> _WORK TASK_:
Print nothing except the lines of the listing below from the line with "Coupa Supplier Portal (769, 2389)" to the line with "Luxury Cruises (888, 183)", each exactly as written, both ends included.

┏━━

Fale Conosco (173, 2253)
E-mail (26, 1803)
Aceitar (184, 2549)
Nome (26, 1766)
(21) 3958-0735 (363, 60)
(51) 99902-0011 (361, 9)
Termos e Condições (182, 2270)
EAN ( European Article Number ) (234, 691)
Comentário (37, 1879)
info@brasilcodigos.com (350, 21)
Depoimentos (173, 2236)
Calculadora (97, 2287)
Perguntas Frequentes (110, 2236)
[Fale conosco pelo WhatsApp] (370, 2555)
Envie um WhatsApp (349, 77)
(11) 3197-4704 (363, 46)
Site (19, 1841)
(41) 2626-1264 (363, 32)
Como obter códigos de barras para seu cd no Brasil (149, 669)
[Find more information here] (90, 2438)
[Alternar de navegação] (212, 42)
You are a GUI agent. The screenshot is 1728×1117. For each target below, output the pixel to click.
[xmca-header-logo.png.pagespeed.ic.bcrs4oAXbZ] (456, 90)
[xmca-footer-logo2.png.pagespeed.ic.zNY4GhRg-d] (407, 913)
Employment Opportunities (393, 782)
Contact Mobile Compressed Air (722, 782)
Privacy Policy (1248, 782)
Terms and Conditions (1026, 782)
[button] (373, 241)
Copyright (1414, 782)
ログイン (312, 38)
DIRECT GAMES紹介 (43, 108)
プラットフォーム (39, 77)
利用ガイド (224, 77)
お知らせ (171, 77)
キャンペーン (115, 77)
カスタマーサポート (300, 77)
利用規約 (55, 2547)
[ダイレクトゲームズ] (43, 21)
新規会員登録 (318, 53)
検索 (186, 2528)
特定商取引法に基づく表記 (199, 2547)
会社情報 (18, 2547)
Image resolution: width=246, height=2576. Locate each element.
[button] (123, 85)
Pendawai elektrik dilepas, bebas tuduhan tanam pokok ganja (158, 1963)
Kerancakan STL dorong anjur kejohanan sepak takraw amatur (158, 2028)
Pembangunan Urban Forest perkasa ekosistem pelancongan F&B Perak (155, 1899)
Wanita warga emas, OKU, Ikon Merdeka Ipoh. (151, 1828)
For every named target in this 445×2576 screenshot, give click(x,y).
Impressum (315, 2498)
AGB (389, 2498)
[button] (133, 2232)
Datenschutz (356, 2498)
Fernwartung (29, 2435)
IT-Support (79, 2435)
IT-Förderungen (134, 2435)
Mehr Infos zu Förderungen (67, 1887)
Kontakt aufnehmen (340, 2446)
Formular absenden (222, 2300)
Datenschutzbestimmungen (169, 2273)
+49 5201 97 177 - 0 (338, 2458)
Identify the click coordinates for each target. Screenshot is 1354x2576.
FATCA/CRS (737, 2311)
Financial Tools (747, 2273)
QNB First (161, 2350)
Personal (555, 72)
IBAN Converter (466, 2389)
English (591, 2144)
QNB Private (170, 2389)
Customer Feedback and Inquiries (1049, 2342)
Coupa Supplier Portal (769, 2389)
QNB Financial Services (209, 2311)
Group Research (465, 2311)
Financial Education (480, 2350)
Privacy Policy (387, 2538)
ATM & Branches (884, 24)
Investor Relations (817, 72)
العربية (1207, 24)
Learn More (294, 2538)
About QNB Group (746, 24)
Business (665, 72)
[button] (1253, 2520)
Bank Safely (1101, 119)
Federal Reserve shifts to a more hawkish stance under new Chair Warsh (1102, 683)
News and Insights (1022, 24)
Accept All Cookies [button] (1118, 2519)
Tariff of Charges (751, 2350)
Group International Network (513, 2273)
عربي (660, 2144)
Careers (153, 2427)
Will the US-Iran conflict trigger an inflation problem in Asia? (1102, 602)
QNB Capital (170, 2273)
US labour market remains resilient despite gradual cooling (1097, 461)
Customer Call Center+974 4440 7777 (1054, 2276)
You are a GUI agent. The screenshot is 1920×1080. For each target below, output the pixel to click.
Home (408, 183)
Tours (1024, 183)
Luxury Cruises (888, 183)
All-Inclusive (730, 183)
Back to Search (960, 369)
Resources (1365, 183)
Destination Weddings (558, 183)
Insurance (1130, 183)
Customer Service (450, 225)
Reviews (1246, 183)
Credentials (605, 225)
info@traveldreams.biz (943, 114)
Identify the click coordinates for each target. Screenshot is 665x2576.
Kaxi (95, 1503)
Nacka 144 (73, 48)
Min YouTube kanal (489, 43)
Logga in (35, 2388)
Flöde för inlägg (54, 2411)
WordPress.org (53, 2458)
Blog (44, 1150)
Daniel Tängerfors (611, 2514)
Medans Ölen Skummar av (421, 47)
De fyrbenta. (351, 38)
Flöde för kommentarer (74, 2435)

┗━━

> _EXERCISE ANSWER_:
Coupa Supplier Portal (769, 2389)
QNB Financial Services (209, 2311)
Group Research (465, 2311)
Financial Education (480, 2350)
Privacy Policy (387, 2538)
ATM & Branches (884, 24)
Investor Relations (817, 72)
العربية (1207, 24)
Learn More (294, 2538)
About QNB Group (746, 24)
Business (665, 72)
[button] (1253, 2520)
Bank Safely (1101, 119)
Federal Reserve shifts to a more hawkish stance under new Chair Warsh (1102, 683)
News and Insights (1022, 24)
Accept All Cookies [button] (1118, 2519)
Tariff of Charges (751, 2350)
Group International Network (513, 2273)
عربي (660, 2144)
Careers (153, 2427)
Will the US-Iran conflict trigger an inflation problem in Asia? (1102, 602)
QNB Capital (170, 2273)
US labour market remains resilient despite gradual cooling (1097, 461)
Customer Call Center+974 4440 7777 (1054, 2276)
You are a GUI agent. The screenshot is 1920×1080. For each target below, output the pixel to click.
Home (408, 183)
Tours (1024, 183)
Luxury Cruises (888, 183)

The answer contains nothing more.